Kehadiran teknik bantingan yang berbasis kekuatan (mirip dengan Judo dan Gulat) dan guntingan yang berbasis kelincahan dan momentum (khas Silat) sebagai opsi lanjutan dari Dekapan menunjukkan sifat hibrida dan komprehensif dari sistem PSHT. Organisasi ini mengintegrasikan solusi yang mengandalkan kekuatan murni sekaligus teknik canggih yang memanfaatkan daya ungkit. Fleksibilitas ini kemungkinan besar merupakan warisan dari sejarahnya; didirikan oleh Ki Ageng Suro Diwiryo yang mempelajari berbagai aliran beladiri, sistem PSHT secara alami menyerap beragam prinsip pertarungan. Dengan demikian, Dekapan dalam PSHT bukanlah sekadar persiapan untuk satu jenis penyelesaian, melainkan sebuah pusat kendali (pancer), titik di mana berbagai jalur taktis yang berbeda, seperti kekuatan, kelincahan, kuncian, dan bantingan, bertemu dan menyebar, mencerminkan kekayaan dan kedalaman warisan seni beladiri itu sendiri.
Dekapan PSHT
Pada akhirnya, Dekapan dalam Persaudaraan Setia Hati Terate adalah jauh lebih dari sekadar teknik bergulat. Ia adalah titik temu di mana raga dan jiwa, kekuatan dan kebijaksanaan, bersatu. Ia adalah arena di mana kekuatan fisik yang ditempa melalui Olahraga dipandu oleh kejernihan moral yang diasah melalui Kerohanian. Menguasai Dekapan Depan Belakang bukanlah tentang memenangkan pertarungan, melainkan tentang memenangkan diri sendiri. Ini adalah tentang memiliki kekuatan untuk mengendalikan lawan, tetapi yang lebih penting, memiliki kearifan untuk mengetahui kapan dan bagaimana menggunakan kendali itu demi kebaikan yang lebih besar.

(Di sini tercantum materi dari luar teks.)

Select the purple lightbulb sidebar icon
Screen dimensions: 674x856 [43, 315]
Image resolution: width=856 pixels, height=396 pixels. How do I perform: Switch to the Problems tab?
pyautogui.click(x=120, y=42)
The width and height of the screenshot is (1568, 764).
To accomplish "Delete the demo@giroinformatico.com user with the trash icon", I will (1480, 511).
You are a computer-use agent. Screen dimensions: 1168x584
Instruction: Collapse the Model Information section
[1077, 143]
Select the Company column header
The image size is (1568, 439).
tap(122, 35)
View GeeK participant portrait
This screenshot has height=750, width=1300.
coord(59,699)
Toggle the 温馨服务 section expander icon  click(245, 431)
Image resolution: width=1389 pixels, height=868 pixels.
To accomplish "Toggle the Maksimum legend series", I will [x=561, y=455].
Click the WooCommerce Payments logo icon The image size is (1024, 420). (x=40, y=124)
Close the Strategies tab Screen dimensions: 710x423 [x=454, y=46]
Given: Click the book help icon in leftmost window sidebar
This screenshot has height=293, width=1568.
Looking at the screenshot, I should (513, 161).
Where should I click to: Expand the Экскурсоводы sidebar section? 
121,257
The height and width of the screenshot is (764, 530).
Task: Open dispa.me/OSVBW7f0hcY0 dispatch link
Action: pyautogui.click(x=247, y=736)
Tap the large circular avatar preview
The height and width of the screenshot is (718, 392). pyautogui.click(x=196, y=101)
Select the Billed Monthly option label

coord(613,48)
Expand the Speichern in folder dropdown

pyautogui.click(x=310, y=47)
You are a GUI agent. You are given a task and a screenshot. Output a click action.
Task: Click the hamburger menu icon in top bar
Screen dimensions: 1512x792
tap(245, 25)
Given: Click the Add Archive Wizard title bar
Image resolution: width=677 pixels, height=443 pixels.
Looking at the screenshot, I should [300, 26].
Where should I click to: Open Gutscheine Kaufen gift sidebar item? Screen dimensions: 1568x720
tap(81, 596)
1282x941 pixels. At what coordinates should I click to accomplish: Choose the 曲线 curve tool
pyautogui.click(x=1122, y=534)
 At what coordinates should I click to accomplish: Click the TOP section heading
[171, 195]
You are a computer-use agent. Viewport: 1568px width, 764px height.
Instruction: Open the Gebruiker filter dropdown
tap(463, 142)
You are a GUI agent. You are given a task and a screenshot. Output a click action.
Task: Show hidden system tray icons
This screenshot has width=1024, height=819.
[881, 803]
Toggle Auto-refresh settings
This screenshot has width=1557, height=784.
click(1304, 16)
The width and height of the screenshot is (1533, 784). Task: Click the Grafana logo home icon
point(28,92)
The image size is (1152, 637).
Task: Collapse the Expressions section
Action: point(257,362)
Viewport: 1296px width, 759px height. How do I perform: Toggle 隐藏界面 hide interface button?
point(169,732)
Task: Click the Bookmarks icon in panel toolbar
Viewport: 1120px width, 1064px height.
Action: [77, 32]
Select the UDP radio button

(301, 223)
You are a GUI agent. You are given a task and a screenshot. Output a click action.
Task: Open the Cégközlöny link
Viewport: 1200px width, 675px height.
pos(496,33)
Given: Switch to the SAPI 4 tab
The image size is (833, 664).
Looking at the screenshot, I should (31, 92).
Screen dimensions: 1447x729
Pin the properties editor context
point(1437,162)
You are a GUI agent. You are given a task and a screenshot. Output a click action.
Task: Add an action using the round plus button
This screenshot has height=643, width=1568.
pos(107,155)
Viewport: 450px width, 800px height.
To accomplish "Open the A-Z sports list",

Tujuan akhir PSHT adalah untuk membentuk manusia yang utuh dan berbudi luhur. Dalam Dekapan, seorang praktisi menemukan ujian tertinggi dari ajaran ini. Ia belajar bahwa kekuatan sejati bukanlah kemampuan untuk menghancurkan, melainkan kemampuan untuk mengendalikan. Dengan memeluk prinsip ini, ia tidak hanya menjadi seorang petarung yang tangguh, tetapi juga seorang penjaga harmoni, yang secara aktif mewujudkan semangat luhur Memayu Hayuning Bawono.
Selama matahari terbit di sebelah timur dan terbenam di sebelah barat, dan selama bumi ini masih dihuni manusia, maka itu pula PERSAUDARAAN SETIA HATI TERATE tetap jaya selama-lamanya.